Different jurisdictions have studied this phenomenon to varying degrees; it doesn't necessarily manifest everywhere, but in Boston, for instance, it's well-documented: A 2009 study by the pro-charter Boston Foundation made it clear that students entering charter schools entered with higher test scores than their peers.
Despite these inherent advantages, and even more disturbing because of them, charters vary wildly in the quality of education that they provide. The pro-charter hype can make it hard to believe: While some charters are wonderful, studies have repeatedly demonstrated that, on average, charter students tend to perform at or below the level of their peers in traditional public schools. (Here's a recent study out of New York. And there are multiple federal studies, undertaken by the charter-friendly Bush administration, with similar findings.)
Cash-strapped states need to be cautious as the federal government urges them to reorient their budgets and education policies in order to vie for a one-off shot of $4 billion in stimulus funds -- which amounts to less than one percent of annual total public school spending across our nation.
And they need to keep their priorities straight: While Rhode Island is the only state with no school funding formula, and has the worst reliance on property taxes to fund education, creating a single new 75-student charter became the focus of local education "reform" efforts this year, as advocates scrambled for a piece of the Race To The Top pie.
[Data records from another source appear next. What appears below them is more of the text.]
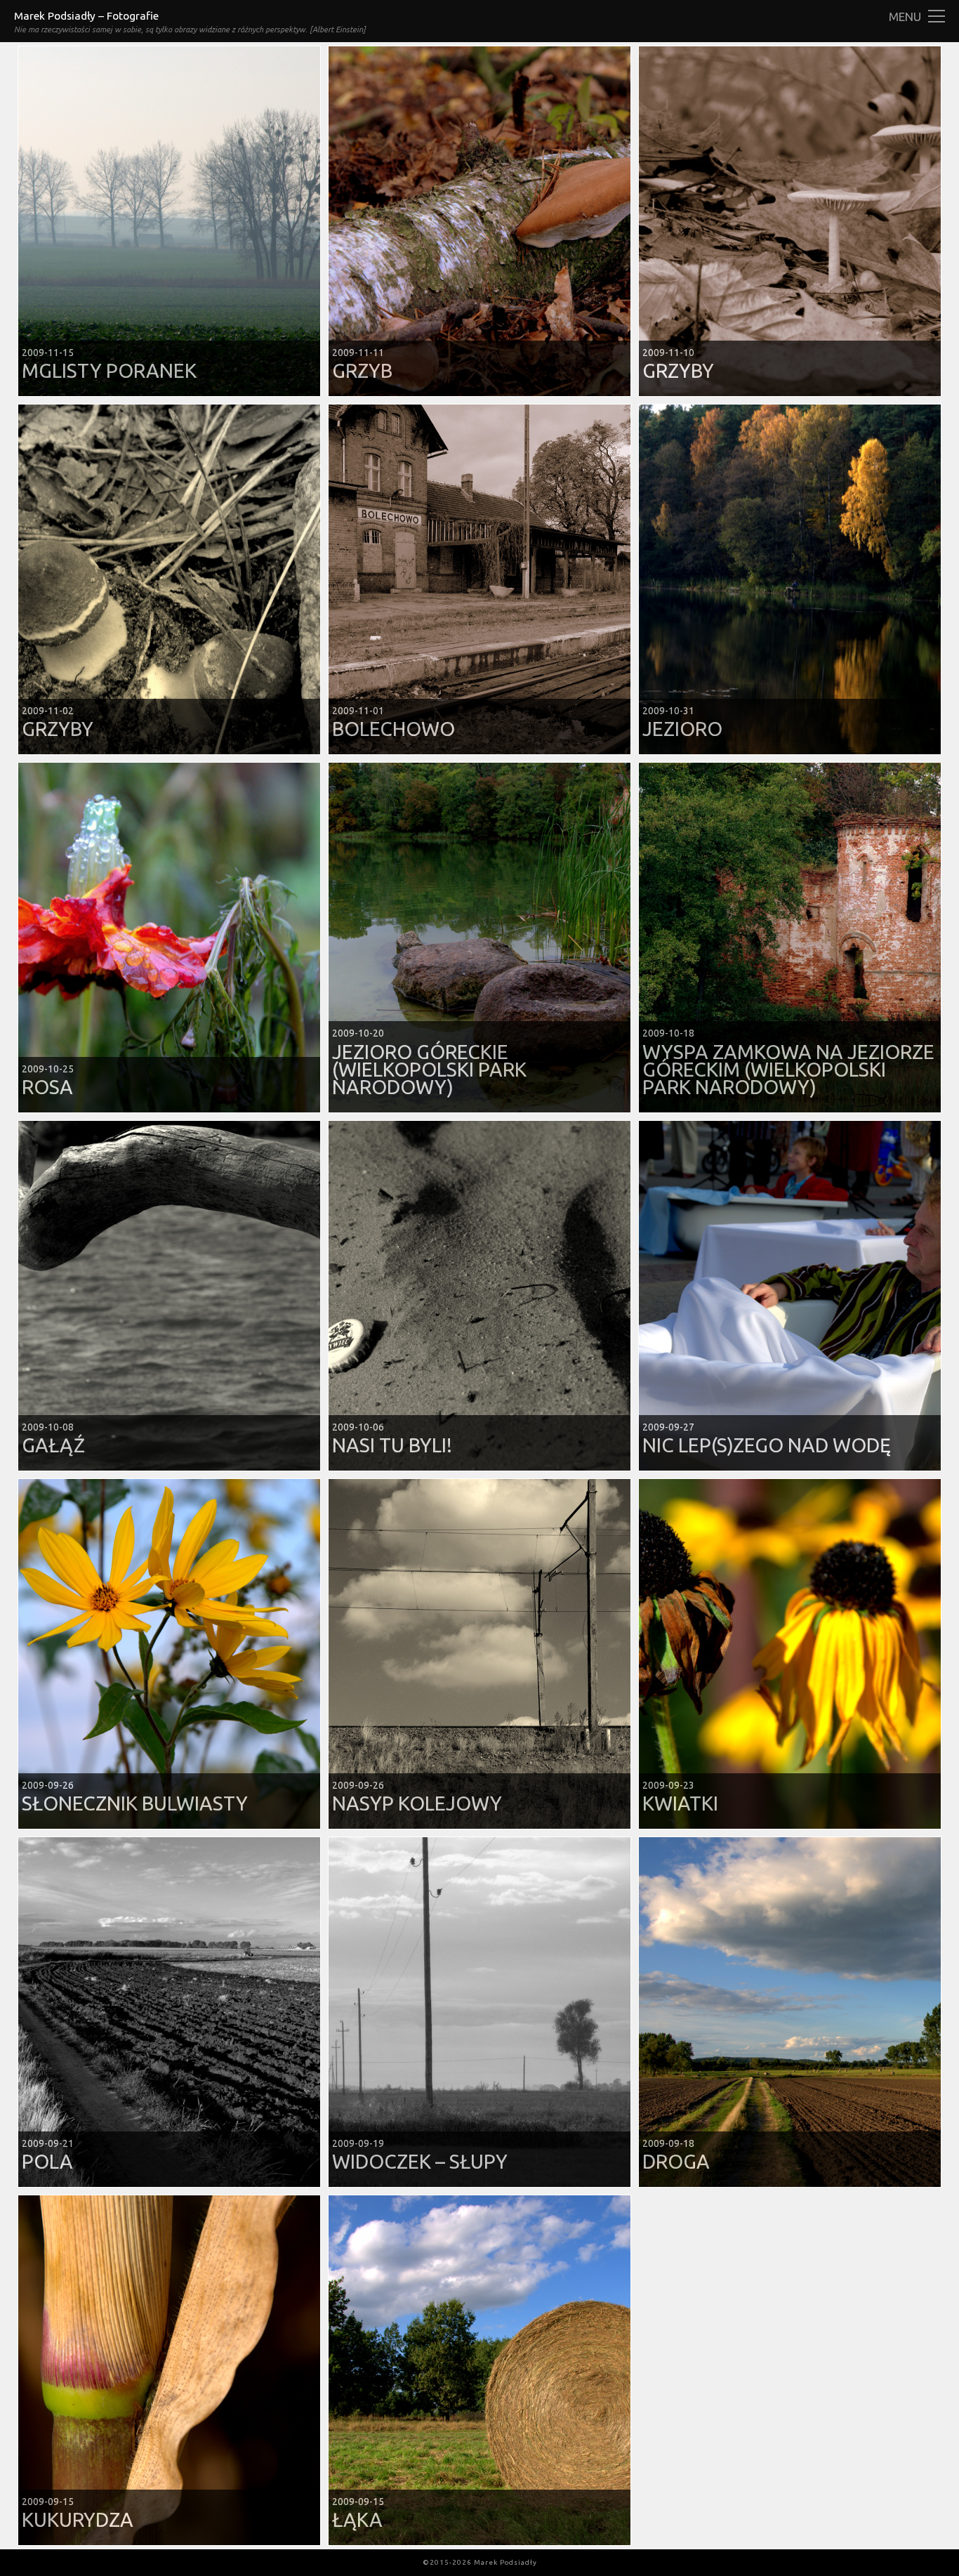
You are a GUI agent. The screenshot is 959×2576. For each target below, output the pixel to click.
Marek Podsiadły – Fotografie (86, 16)
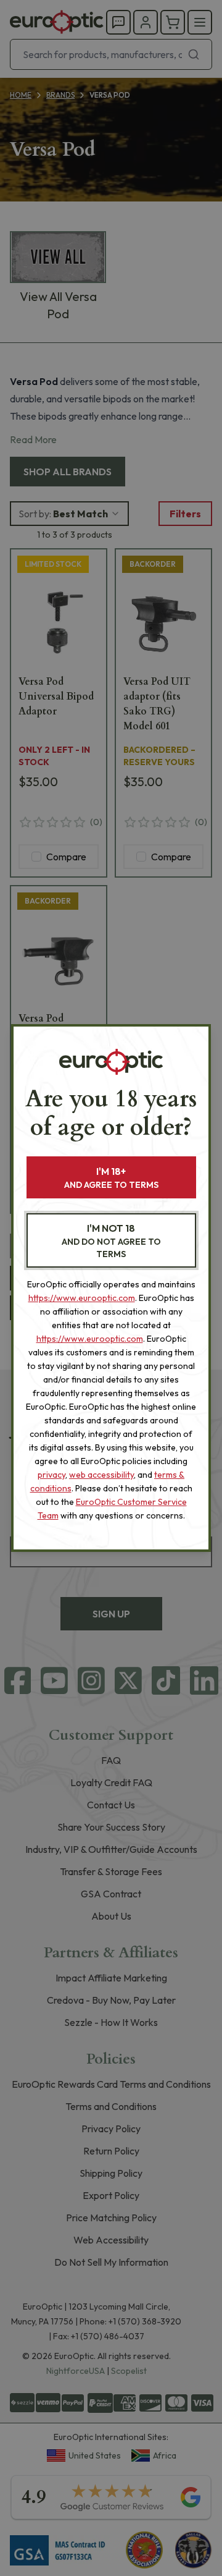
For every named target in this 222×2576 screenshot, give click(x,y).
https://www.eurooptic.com (81, 1297)
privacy (51, 1474)
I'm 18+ (111, 1177)
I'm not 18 (111, 1241)
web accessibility (101, 1474)
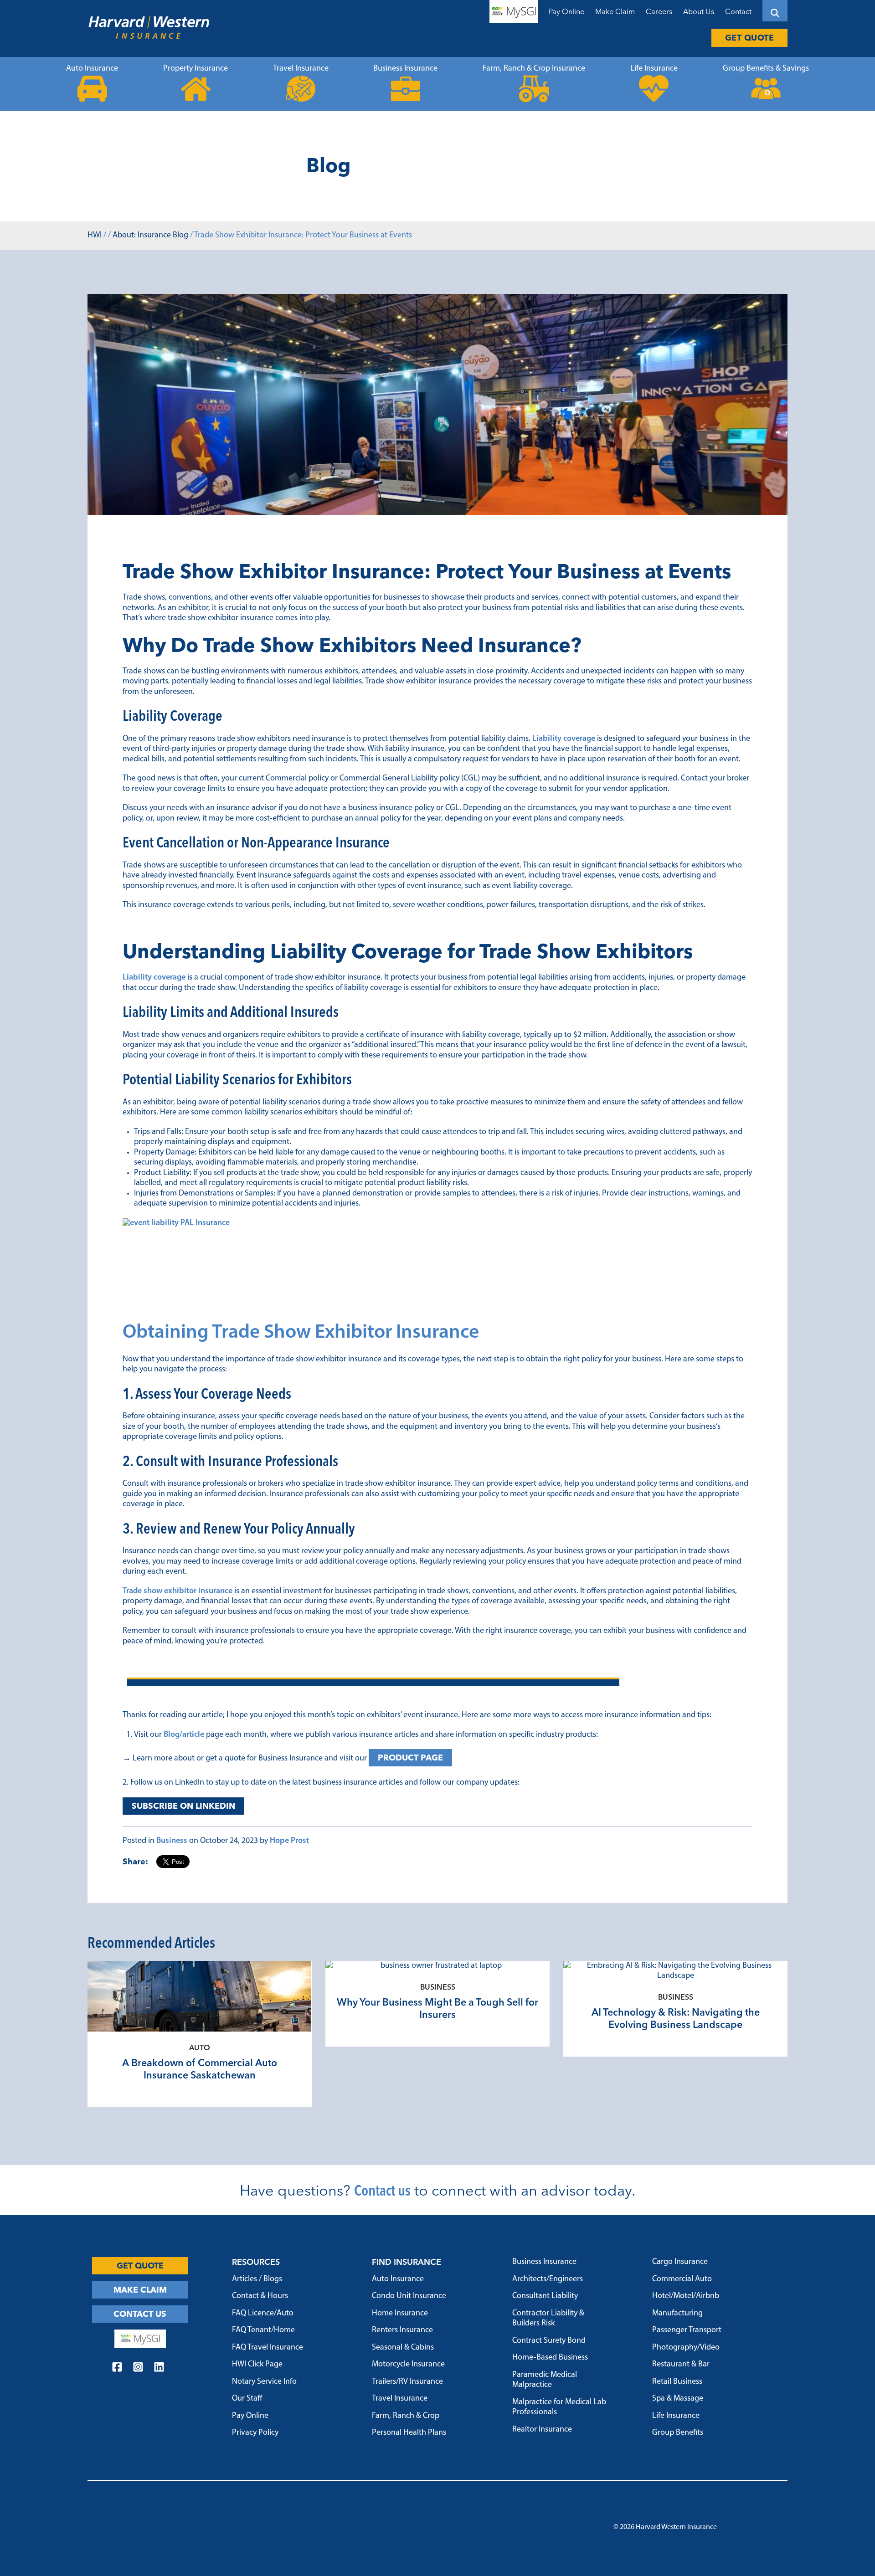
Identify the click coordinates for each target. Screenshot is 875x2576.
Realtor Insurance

Equitable, increased state support for education would be of much greater benefit to the state's general population of students, and one hopes that the Feds will signal that this ought to be a priority as RI pursues Race To The Top funds.
There's no quick fix to our education system's woes: While many are indeed of high quality, the current crop of charters has proved no panacea. Where charters outperform traditional public schools, we need to make sure that placements are fairly distributed, and replicable ideas are incorporated into policies that govern traditional publics. Where they perform worse, states must stop turning a blind eye, and reign them in, just as they would an under-performing traditional school.
Pedagogy is quite important, but genuine equity in education will occur only in a generally equitable society: No education reform is comprehensive that does not entail progressive taxation, a stronger labor movement, and environmental and social justice more broadly.